Sun, 02/12/2006 - 21:38Topic: Advocate for Epilepsy
Hello everyone,
Since I was diagnosed with seizures I have been over medicated, ignored, treated with little to no respect, given the wrong medication and accused of faking stroke like symptom's by a paramedic. This has become an overwelming issue for me and I was wondering how any of you may feel about this or have been treated in a simular way?
I find it concerning that specialists that deal directly with clients that have seizures have little to no real understanding when it comes to other forms of seizures. For example, I have what is referrd to as P.N.E.S., and this type of seizure is just as common as Multiple Sclarosis. I have had to educate myself regarding my disorder due to the lack of knowledge from my own specialists and lack of communication on there part.
Once your independance and freedom is taken from you, your world becomes a daily nightmare, at least mine has, days at a time. I have not been able to fully understand why this type of seizue disorder took so long to show its ugly head at me, and I am constantly at a loss for words, how to explain what my world feels like now compared to three years ago.

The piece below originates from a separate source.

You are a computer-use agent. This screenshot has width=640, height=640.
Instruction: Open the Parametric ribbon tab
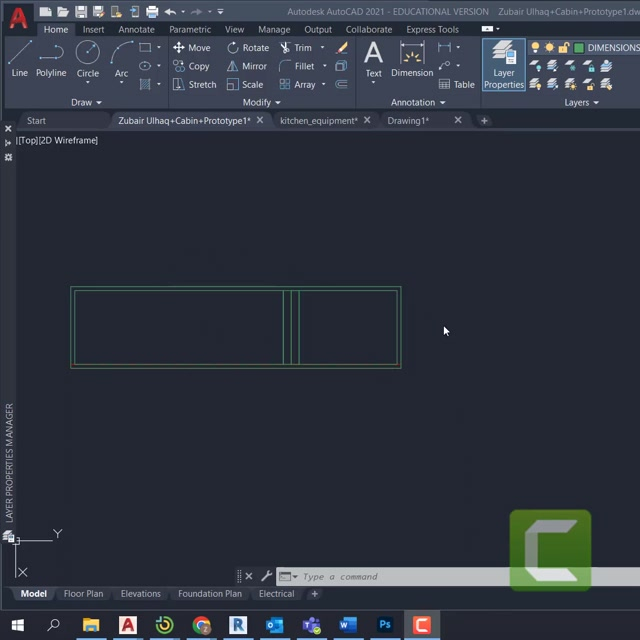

I do my best and accept each new day just as it is, a new day. I try not to worry about what happened yesterday, yesterday is over and we can't change what did or did not happen, and I try to not worry about tomarrow because it is not here yet. I am herre in hopes of learning all that I can and maybe, hopefully even make some new friends.
may God Bless you all and keep you safe.
Joyce
Comments
Re: When is enough enough before your loved one.....
Submitted by lking1023 on Wed, 2006-08-09 - 13:00
Joyce, I can relate to your comments and feel that I have experience similiar situations over the years since I was diagnose with a seizure condition. The last twenty some years I have had numerous tests, medications, seen so-call specialists and still no one has been able to tell me or show me physically why I have seizures. No medications has been able to control my bouts with seizures or my years spent in therapy. The most productive result I have had was attending a support group and being around others who identify with me on different issue regarding my medical condition. However, I relocated to a smaller town and now I have no support group like AA or drugs, etc. People here don't want anyone to know that they suffer from seizure and in a way I know why. You are looked at as being abnormal or different and that's something I want to change because people who have seizures are no different than people who have cancer, heart disease, diabetes, etc. That's my goal for the rest of my life is to change the general public concept of people who have epilepsy or a seizure disorder. You have a nice and wonderful day.
Hi Joyce! My name is Brenda.
Submitted by lilseizures on Wed, 2006-04-26 - 11:49
Hi Joyce! My name is Brenda. I'm 41 and have had petit mal seizures since about 12 and grand mal since about 28. As epileptics, I think we all go through dealing with lack of understanding still, even in the medical community. We have to be so very strong, physically and mentally, to put up with all that our bodys and minds have to go through; from convulsions and injury to self- esteem issues and finances. We deal with things that we didn't ask for but have to be strong because of them. You sound like a strong woman to me. Being new to the group, I sure could use a buddy. How 'bout it Joyce! God Bless you and maintain.